With the planned 2019 launch of Project Xcloud, Microsoft isn’t ignoring the game industry’s current mania for streaming gaming. But in a recent interview with Gamespot, Microsoft Xbox head Phil Spencer tempered near-term expectations for the supposed streaming gaming “revolution” some are expecting.
On the one hand, Spencer told the site that streaming is “one of the directions the industry is headed” and will be “inevitably… part of gaming.” At the same time, though, Spencer said he doesn’t want to oversell the speed of that transition.
“I think [streaming] is years away from being a mainstream way people play,” Spencer said. “And I mean years, like years and years.” Comparing the trend to Netflix’s now two-decade-old transition to streaming movies, Spencer said, “I think game streaming will get there faster than 20 years, but it’s not going to be two years. This is a technological change. While it seems like it happens overnight, it doesn’t.”
That somewhat echoes the view of industry executives like Ubisoft CEO Yves Guillemot, who said last year, “there will be one more console generation and then after that, we will be streaming, all of us.”

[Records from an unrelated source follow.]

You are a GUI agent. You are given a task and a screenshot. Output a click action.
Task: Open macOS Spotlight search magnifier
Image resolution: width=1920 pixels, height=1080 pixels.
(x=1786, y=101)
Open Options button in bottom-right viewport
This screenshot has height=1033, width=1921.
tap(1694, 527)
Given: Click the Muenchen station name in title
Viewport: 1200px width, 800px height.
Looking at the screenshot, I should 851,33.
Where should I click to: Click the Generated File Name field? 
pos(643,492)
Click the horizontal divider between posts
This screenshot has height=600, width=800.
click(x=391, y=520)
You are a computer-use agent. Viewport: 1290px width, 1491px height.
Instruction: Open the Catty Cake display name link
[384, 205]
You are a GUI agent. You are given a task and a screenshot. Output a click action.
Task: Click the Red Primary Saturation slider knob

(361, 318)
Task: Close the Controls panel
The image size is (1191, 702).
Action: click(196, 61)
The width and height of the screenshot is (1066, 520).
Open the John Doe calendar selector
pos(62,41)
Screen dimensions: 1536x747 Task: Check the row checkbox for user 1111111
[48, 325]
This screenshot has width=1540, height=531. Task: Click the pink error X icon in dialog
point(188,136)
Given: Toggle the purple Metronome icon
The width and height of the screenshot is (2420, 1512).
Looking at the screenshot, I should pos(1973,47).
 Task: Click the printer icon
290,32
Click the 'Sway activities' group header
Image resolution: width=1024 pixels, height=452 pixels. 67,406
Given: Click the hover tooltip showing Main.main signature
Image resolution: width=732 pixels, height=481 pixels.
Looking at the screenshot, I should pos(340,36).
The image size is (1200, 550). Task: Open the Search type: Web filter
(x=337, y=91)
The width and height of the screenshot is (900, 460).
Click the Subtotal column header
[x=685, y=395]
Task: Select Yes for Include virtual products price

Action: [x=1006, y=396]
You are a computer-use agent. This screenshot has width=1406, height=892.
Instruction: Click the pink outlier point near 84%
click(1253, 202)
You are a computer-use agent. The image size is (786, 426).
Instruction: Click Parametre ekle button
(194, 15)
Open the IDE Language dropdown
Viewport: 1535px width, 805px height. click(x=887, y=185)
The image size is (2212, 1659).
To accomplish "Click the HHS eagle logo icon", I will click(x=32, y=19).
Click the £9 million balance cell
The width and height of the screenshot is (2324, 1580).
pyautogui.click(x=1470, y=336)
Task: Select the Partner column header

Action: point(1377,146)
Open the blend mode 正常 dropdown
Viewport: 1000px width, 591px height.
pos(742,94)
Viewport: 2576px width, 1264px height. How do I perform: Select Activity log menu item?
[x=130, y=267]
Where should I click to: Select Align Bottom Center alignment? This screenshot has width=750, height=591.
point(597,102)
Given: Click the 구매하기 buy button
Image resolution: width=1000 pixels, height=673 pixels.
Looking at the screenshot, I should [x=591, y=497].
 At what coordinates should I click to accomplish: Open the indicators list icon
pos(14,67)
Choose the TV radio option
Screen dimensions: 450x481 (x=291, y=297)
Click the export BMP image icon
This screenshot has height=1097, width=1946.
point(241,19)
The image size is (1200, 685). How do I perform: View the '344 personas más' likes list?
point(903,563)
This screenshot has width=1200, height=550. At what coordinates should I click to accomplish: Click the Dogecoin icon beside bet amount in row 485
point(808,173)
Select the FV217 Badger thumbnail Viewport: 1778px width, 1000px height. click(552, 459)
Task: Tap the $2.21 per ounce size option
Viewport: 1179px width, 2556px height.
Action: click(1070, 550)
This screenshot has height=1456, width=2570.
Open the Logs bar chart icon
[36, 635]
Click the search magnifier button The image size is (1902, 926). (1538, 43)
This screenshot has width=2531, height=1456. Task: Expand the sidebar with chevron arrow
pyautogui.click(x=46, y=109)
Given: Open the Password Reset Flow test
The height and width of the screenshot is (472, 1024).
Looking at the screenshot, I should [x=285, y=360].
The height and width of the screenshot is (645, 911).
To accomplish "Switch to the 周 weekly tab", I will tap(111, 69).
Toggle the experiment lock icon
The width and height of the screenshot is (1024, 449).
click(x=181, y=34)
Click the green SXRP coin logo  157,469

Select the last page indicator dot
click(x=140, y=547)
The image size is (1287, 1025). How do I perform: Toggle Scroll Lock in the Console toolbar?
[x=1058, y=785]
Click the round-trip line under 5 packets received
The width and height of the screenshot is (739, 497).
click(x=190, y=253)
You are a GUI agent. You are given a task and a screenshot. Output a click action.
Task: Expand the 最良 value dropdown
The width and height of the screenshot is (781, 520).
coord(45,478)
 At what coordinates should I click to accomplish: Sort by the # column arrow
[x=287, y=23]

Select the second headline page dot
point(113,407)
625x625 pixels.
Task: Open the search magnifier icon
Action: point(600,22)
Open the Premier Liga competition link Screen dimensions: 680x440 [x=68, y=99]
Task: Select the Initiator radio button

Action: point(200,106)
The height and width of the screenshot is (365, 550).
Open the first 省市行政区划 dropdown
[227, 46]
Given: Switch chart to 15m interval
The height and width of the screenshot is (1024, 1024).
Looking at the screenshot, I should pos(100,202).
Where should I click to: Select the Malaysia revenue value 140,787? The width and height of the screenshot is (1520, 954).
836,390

More convenient, but more lag
While Spencer talked up the “convenience capability” of being able to stream Xbox games on devices like smartphones, he also highlighted the drawbacks compared to playing on a local console. “I don’t think anybody should tell you that there’s no lag,” he said. “The experience [streaming on a phone] is not the same as running the games on an Xbox One X. I’m not going to say that it’s an 8k 120-hertz thing. That’s not what we’re doing. We’re going to bring convenience and choice to you on your phone.”